═══ EXCERPTED TEXT ═══
A.J. Burnett got the start for the Yankees, and he wasn't great. He allowed runs in 4 different innings -- but only one in each. The Yankees scored 3 in the 2nd and 2 in the 3rd off Kyle Drabek, son of former Yankee pitcher Doug Drabek, and chased the kid.
That was all they got, as the Toronto bullpen pitched 5 2/3 innings of not just scoreless, not just hitless, but perfect relief. But Joba Chamberlain, Rafael Soriano and Mariano Rivera each pitched a scoreless inning for the Yanks, so it was their bullpen that wrote the story. There would be no peskiness from the Jays on this day.
Yankees 5, Blue Jays 4. WP: Burnett (4-1). SV: Rivera (9). LP: Drabek (2-1).
═══ COLLECTED DATA ═══
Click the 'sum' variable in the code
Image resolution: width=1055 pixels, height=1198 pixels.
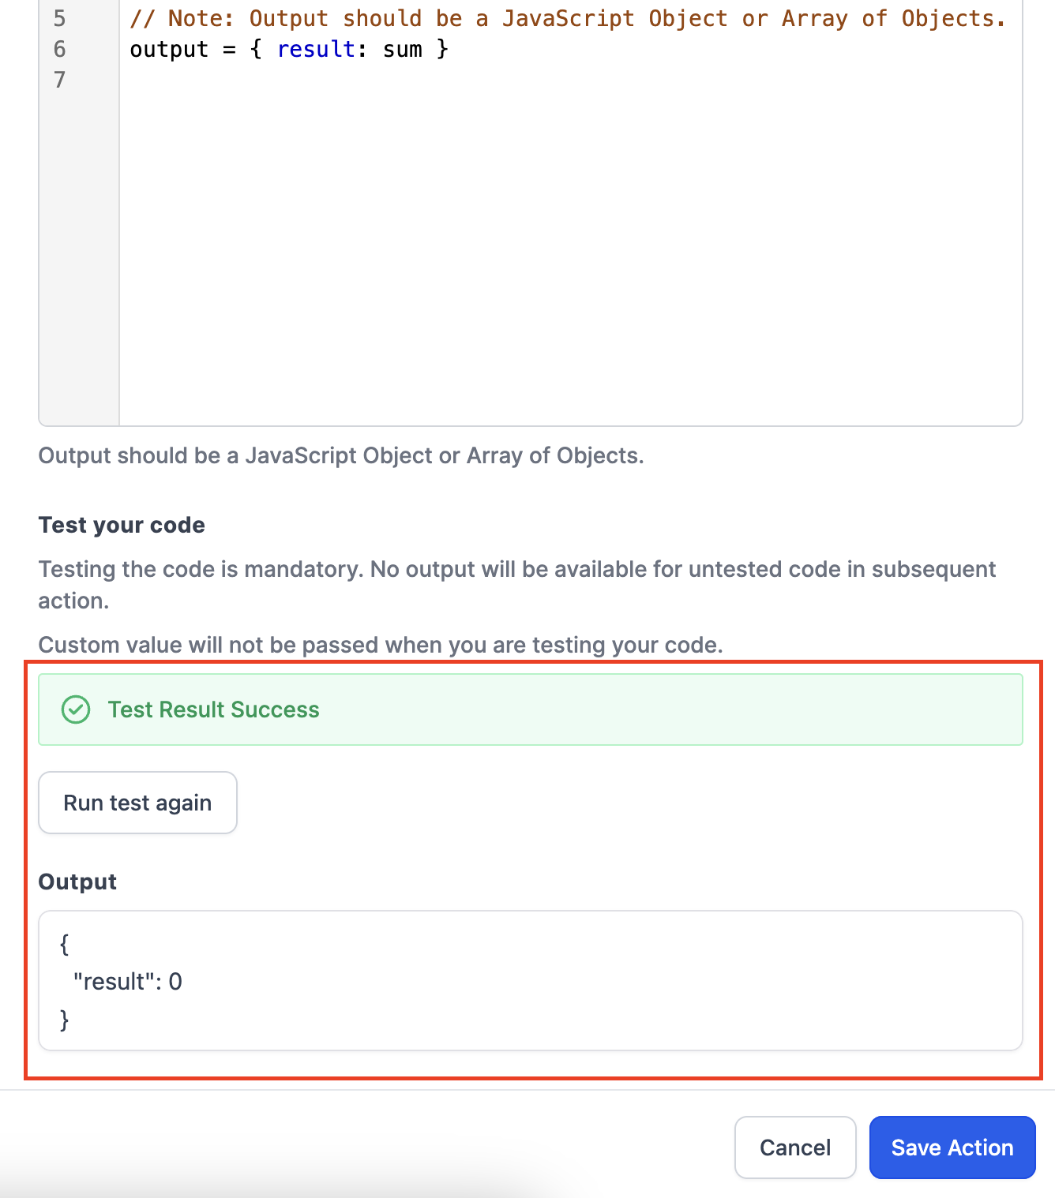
═══
BRIEF 1
According to the Yankees–Blue Jays game recap, whose son is Kyle Drabek?
BRIEF 2
Extend the Yankees–Blue Jays game recap with a few more sentences, starting after the final score line.

WRITTEN REPLY 1
Kyle Drabek is the son of former Yankee pitcher Doug Drabek.

WRITTEN REPLY 2
The Yankees are now a strong 15-9, but this was the first time this season the Yankees won a game without hitting a home run. Mark Teixeira doubled for the team's only extra-base hit, and, in true '96 Yanks fashion, the 5 runs were driven in by 5 different players: Russell Martin, Derek Jeter (on a sacrifice fly, not a hit), Curtis Granderson, Eric Chavez and Brett Gardner.
This afternoon will be the series finale, with Ivan Nova going against Jesse Litsch.
Jeter 2949 51
Rivera 568 334
A-Rod 618 145
Magic Number 135 (to eliminate Rays & O's, 133 for Jays, 132 for Scum)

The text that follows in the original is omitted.